The doomsday scenario vis-à-vis Kashmir being portrayed with alarming alacrity by a clutch of prominent personalities that include the historian Ramachandra Guha and the ex-Home Minister P. Chidambaram—in two newspaper articles—is a troubling example of intellectual non-leadership.

With articles ominously titled, “The darkness deepens…” and “Kashmir is sliding into disaster”, these worthies indulge in misleading homilies that advertently or inadvertently undermine the moral, legal and constitutional foundations of democratic India; naïve appraisals that succumb to the shenanigans of a stone-pelting, tantrum throwing segment of India’s population.

These writings can hardly qualify as mature, studied calls for reassessment of government policy; they are hackneyed clichés, with sensational attributes that are designed to discredit the current government’s hard line no-nonsense policy, rather than provide an effective alternative solution.

P. Chidambaram enumerates a set of urgent measures that he deems vital to salvage the situation—Governor’s Rule, dialogue with stakeholders, interlocutors and trimming the Army presence—positing them as new suggestions. In fact, all these measures have been tried out by successive governments belonging to both Congress and BJP, with negative consequences. Governor’s Rule was imposed five times since 1990, with two protracted terms lasting 6 years and 264 days and 178 days respectively; interlocutors have been appointed several times and countless attempts at dialogue have been made.

All that this soft approach has produced is a deceptive façade of intermittent periods of false tranquillity allowing radicalism to flourish unhindered and engendering in Kashmiris a hubris that holds India perpetually hostage with the threat of violence, even as it continues to partake of Indian largesse.

Ramachandra Guha’s contention that the Indian case in Kashmir is “made fragile in the present by the rising tide of jingoism, which insists that the government of India and the Indian Army have never made a mistake in Kashmir, indeed can never make a mistake in Kashmir,” is a flawed inference.

Terms like jingoism and hyper nationalism make for sensational reading, but suggest a vacuity of sound counter-logic. Not to stand by one of the most professional armies in the world is shameful. By and large, with the exception of a few isolated instances, Indian Army has functioned within the framework of human rights and the Indian Constitution. Even the incident of a protestor being tied to the front of a jeep falls into the realm of acceptability, when matched with the eventual outcome that saved scores of human lives.
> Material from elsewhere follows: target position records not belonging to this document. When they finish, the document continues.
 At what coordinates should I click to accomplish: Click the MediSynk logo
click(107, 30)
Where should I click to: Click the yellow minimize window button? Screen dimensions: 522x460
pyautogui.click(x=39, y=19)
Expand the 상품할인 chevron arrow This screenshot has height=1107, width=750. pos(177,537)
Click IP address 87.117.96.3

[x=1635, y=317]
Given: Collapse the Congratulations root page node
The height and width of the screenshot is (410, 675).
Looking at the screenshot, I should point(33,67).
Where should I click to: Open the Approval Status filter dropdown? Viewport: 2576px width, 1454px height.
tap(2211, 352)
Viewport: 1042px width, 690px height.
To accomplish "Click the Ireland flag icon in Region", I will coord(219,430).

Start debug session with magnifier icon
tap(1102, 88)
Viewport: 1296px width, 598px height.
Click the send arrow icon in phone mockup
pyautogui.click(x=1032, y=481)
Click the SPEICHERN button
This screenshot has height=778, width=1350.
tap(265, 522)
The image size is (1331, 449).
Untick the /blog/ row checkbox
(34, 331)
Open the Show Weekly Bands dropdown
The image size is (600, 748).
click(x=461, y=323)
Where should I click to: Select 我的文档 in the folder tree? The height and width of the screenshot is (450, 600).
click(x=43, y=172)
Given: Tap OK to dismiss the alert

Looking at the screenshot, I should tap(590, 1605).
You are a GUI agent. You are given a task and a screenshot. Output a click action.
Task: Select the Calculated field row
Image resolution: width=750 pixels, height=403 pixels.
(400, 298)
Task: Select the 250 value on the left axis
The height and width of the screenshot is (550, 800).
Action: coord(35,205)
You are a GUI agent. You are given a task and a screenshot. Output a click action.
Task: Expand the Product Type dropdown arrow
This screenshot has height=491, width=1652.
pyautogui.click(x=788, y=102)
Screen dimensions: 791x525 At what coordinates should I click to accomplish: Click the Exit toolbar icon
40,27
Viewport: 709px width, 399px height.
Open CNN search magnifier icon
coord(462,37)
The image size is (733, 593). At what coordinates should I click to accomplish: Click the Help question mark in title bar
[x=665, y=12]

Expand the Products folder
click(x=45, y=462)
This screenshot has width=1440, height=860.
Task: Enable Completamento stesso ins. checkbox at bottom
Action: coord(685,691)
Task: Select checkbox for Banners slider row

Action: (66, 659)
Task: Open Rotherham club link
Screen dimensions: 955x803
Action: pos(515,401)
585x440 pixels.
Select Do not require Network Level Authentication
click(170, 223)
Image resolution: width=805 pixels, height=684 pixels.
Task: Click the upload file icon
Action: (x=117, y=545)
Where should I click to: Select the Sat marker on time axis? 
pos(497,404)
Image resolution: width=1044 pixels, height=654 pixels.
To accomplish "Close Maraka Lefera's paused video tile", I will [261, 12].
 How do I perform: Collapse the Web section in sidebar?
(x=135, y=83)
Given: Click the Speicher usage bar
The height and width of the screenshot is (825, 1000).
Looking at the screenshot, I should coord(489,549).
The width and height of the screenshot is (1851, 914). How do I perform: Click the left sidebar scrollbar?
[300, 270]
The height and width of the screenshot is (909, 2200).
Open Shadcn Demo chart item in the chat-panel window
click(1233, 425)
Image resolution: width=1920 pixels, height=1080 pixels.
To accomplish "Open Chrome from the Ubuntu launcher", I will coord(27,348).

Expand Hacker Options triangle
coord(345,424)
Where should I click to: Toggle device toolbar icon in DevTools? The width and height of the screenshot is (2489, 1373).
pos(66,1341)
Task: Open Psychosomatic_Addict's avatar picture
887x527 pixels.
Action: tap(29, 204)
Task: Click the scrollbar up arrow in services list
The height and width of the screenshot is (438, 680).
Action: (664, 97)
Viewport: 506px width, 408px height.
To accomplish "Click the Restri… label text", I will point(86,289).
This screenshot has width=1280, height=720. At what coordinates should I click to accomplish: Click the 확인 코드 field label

To buttress my claim about the Indian Army, I reproduce a question that I posed more than 15 years ago (The New York Review of Books. 8 March, 2001) and is still valid today: “When the Pakistani army let loose a reign of terror in Bangladesh in 1971, nearly ten million Bangladeshis crossed over to India. The number of refugees is directly proportional to the degree of victimization. If the atrocities perpetrated by the Indian Army on the Kashmiri Muslims are so widespread and gruesome…then why are the Muslims not fleeing the valley? Why are not refugees pouring into Pakistan?”

To compromise with the separatist forces would be to accept violence as a modus operandi for change, condone ethnic cleansing and celebrate religious fundamentalism.

It is sheer foolhardiness to return to a toothless policy with a dismal record of over 25 years of failure. The current hard-line policy—which was in response to the unprovoked violence that erupted post Burhan Wani’s killing—has been, in effect, for barely less than a year. Temporary setbacks must not prompt any change.

Concomitantly, there would be no objection to India’s liberal civil society (represented by the likes of the authors) opening up channels of communication with the Kashmiris to convince themselves of the utility or futility of such an approach. If they are able to persuade Kashmiris to eschew violence, disown Pakistan and relocate the Kashmiri Pandits, the Indian government will certainly respond graciously. But till then the government must stay its present course.